1 files changed, 458 insertions, 0 deletions
diff --git a/tensorflow/python/ops/sparse_ops.py b/tensorflow/python/ops/sparse_ops.py
new file mode 100644
index 0000000000..c0dca6156d
--- /dev/null
+++ b/tensorflow/python/ops/sparse_ops.py
@@ -0,0 +1,458 @@
+"""## Sparse Tensor Representation.
+
+Tensorflow supports a `SparseTensor` representation for data that is sparse
+in multiple dimensions. Contrast this representation with `IndexedSlices`,
+which is efficient for representing tensors that are sparse in their first
+dimension, and dense along all other dimensions.
+
+@@SparseTensor
+@@SparseTensorValue
+
+## Sparse to Dense Conversion.
+
+@@sparse_to_dense
+@@sparse_tensor_to_dense
+@@sparse_to_indicator
+
+## Manipulation.
+
+@@sparse_concat
+@@sparse_reorder
+@@sparse_retain
+@@sparse_fill_empty_rows
+"""
+import tensorflow.python.platform
+
+import numpy as np
+
+from tensorflow.python.framework import ops
+from tensorflow.python.framework import tensor_shape
+from tensorflow.python.framework import tensor_util
+from tensorflow.python.framework import types
+from tensorflow.python.ops import array_ops
+from tensorflow.python.ops import constant_op
+from tensorflow.python.ops import gen_sparse_ops
+from tensorflow.python.ops import math_ops
+# pylint: disable=wildcard-import
+from tensorflow.python.ops.gen_sparse_ops import *
+# pylint: enable=wildcard-import
+# pylint: disable=protected-access
+
+
+def sparse_concat(concat_dim, sp_inputs, name=None):
+  """Concatenates a list of `SparseTensor` along the specified dimension.
+
+  Concatenation is with respect to the dense versions of each sparse input.

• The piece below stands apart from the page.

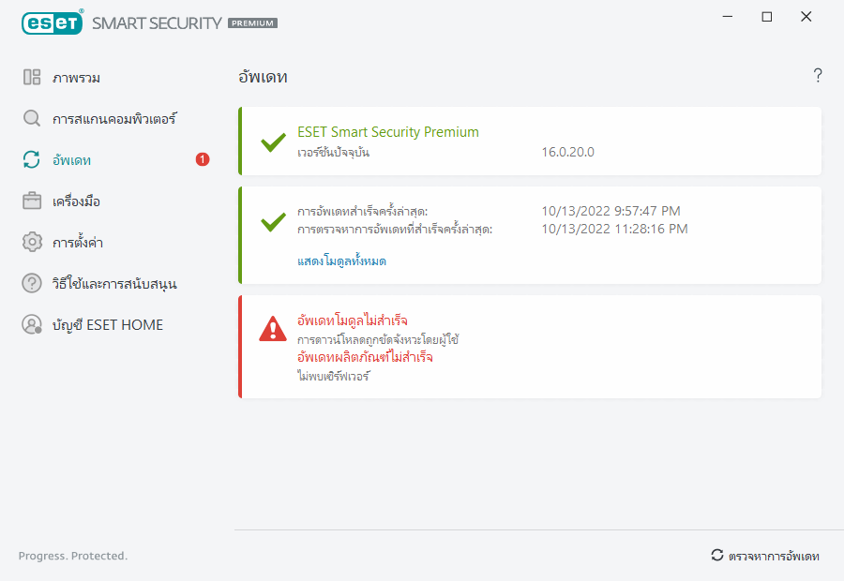
Task: Click the green checkmark beside ESET Smart Security Premium
Action: click(x=273, y=142)
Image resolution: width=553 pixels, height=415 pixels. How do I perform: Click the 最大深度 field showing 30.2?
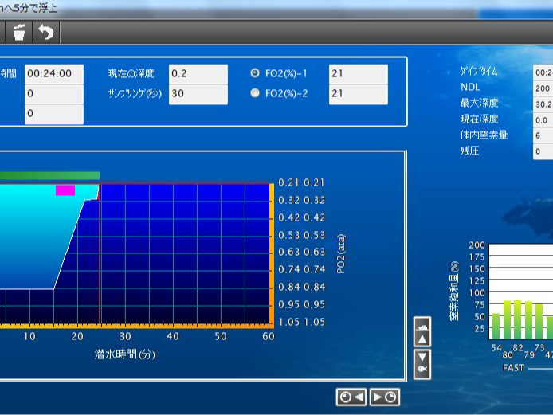coord(543,104)
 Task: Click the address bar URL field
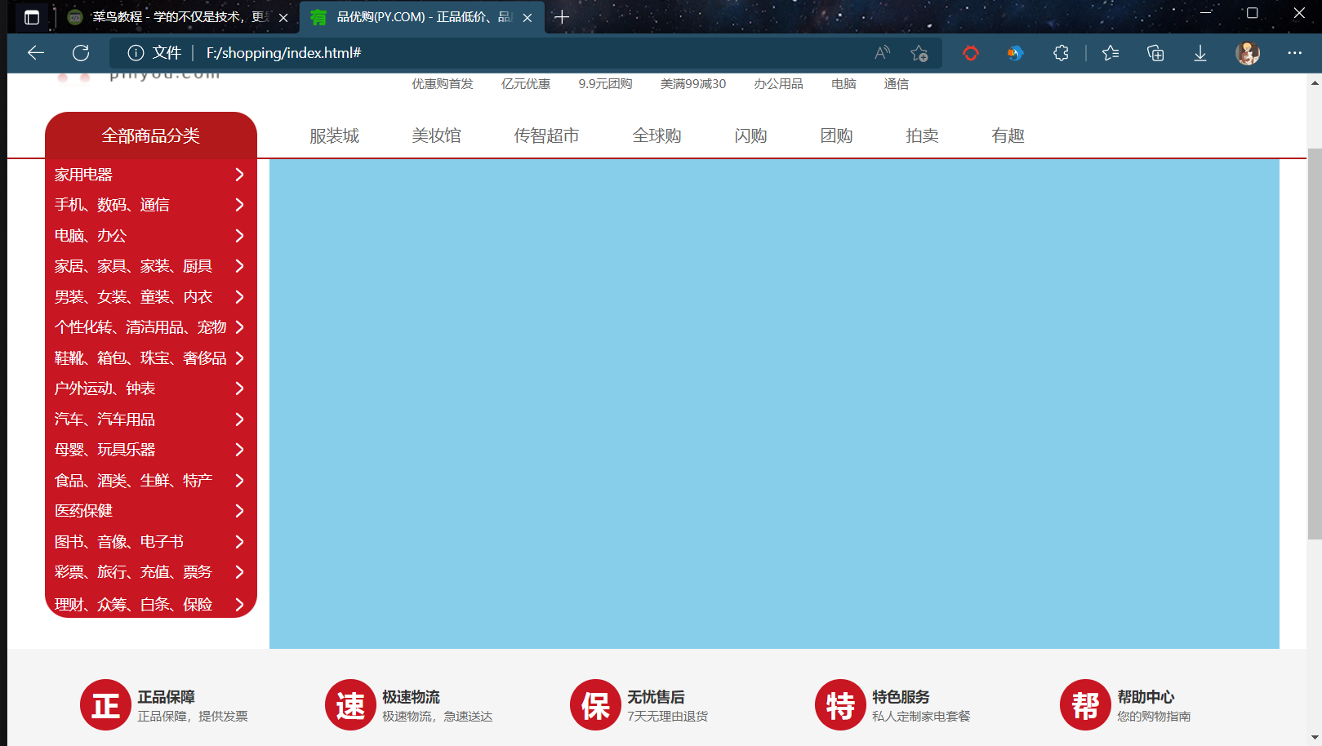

+  It is assumed that each inputs is a `SparseTensor` whose elements are ordered
+  along increasing dimension number.
+
+  All inputs' shapes must match, except for the concat dimension.  The
+  `indices`, `values`, and `shapes` lists must have the same length.
+
+  The output shape is identical to the inputs', except along the concat
+  dimension, where it is the sum of the inputs' sizes along that dimension.
+
+  The output elements will be resorted to preserve the sort order along
+  increasing dimension number.
+
+  This op runs in `O(M log M)` time, where `M` is the total number of non-empty
+  values across all inputs. This is due to the need for an internal sort in
+  order to concatenate efficiently across an arbitrary dimension.
+
+  For example, if `concat_dim = 1` and the inputs are
+
+      sp_inputs[0]: shape = [2, 3]
+      [0, 2]: "a"
+      [1, 0]: "b"
+      [1, 1]: "c"
+
+      sp_inputs[1]: shape = [2, 4]
+      [0, 1]: "d"
+      [0, 2]: "e"
+
+  then the output will be
+
+      shape = [2, 7]
+      [0, 2]: "a"
+      [0, 4]: "d"
+      [0, 5]: "e"
+      [1, 0]: "b"
+      [1, 1]: "c"
+
+  Graphically this is equivalent to doing
+
+      [    a] concat [  d e  ] = [    a   d e  ]
+      [b c  ]        [       ]   [b c          ]
+
+  Args:
+    concat_dim: Dimension to concatenate along.
+    sp_inputs: List of `SparseTensor` to concatenate.
+    name: A name prefix for the returned tensors (optional).
+
+  Returns:
+    A `SparseTensor` with the concatenated output.
+
+  Raises:
+    TypeError: If `sp_inputs` is not a list of `SparseTensor`.
+  """
+  if not isinstance(sp_inputs, list):
+    raise TypeError("Inputs must be a list")
+  if not all(isinstance(sp_input, ops.SparseTensor) for sp_input in sp_inputs):
+    raise TypeError("All inputs must be SparseTensors")
+
+  if len(sp_inputs) == 1:  # Degenerate case of one tensor.
+    return sp_inputs[0]
+
+  inds = [sp_input.indices for sp_input in sp_inputs]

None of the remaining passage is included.